$200,000 for Indigenous-led, Healing-Focused Programming During Truth and Reconciliation Week.
The Manitoba government is providing $200,000 to seven Indian Residential School Healing Centres and other events starting the week of Sept. 27, Indigenous Reconciliation and Northern Relations Minister Alan Lagimodiere announced today.
“Our government is committed to learning and advancing reconciliation by supporting Indigenous programming that will help Manitobans learn from and heal the wounds of the past,” said Lagimodiere. “Indian Residential School Healing Centres in Manitoba provide culturally appropriate healing and wellness supports to survivors of residential schools, Indian day schools, the ‘60s scoop and missing and murdered Indigenous women and girls.”
Each organization will receive up to $25,000 and will provide a variety of cultural events centred on reconciliation, healing and observing Sept. 30. Indigenous-led groups receiving funding include:
- ANISH Corp. to support hosting a sacred fire and memorial round dance to honour survivors;
- Cree Nation Tribal Health Centre to support a four-day Every Child Matters awareness project;
- Way-Say Healing Centre to support hosting an Orange Shirt Day powwow;
- Cross Lake Band of Indians to support hosting a three-day gathering commemorating National Truth and Reconciliation Orange Shirt Day;
- Keewatin Tribal Council to support hosting a gathering for healing and acknowledgment for National Truth and Reconciliation Orange Shirt Day;
- South East Resource Development Council to support the organization of a joint Grandmothers’ Walk and National Orange Shirt Day commemoration;
- West Region Treaty 2 and 4 Health Services in Westman for self-care kits for First Nation and surrounding communities and staff support;
- Ma Mawi Wi Chi Itata Centre to host Indigenous youth from across Manitoba to participate in National Day for Truth and Reconciliation events; and
- National Indigenous Residential School Museum of Canada to support a healing walk in commemoration of the National Day for Truth and Reconciliation.

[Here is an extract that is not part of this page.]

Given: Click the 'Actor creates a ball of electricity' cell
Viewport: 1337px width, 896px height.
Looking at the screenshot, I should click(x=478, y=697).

“We must learn the truth before we truly seek and understand the true meaning of truth and reconciliation. It must start at a personal level, within your family, friends and workplaces; then my hope is that we will begin to see true reconciliation,” said Eva Wilson Fontaine, team leader, ANISH and residential school survivor. “I encourage all nations – red, yellow, black and white – to have those conversations about Canada’s true history of what happened at Indian residential schools at your kitchen tables, in the office, coffee shops and boardroom tables.”
Earlier this month, the province formally announced it would recognize Sept. 30, the National Day for Truth and Reconciliation, to encourage reflection and meaningful discussions about the impacts of residential schools. The Manitoba public service will observe the day and all non-essential government services and offices will be closed. Schools will be closed and no classes will be held.